Activity » In full and without error, repeat the entries below.

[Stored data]
━━━━━━

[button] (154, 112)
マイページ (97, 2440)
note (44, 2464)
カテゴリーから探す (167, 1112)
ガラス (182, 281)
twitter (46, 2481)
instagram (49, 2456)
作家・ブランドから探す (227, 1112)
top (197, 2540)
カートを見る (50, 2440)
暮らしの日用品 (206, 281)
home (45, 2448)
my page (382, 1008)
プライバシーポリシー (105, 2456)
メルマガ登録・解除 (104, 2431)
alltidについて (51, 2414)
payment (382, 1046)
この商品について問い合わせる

━━━━━━

Response area »
[button] (154, 112)
マイページ (97, 2440)
note (44, 2464)
カテゴリーから探す (167, 1112)
ガラス (182, 281)
twitter (46, 2481)
instagram (49, 2456)
作家・ブランドから探す (227, 1112)
top (197, 2540)
カートを見る (50, 2440)
暮らしの日用品 (206, 281)
home (45, 2448)
my page (382, 1008)
プライバシーポリシー (105, 2456)
メルマガ登録・解除 (104, 2431)
alltidについて (51, 2414)
payment (382, 1046)
この商品について問い合わせる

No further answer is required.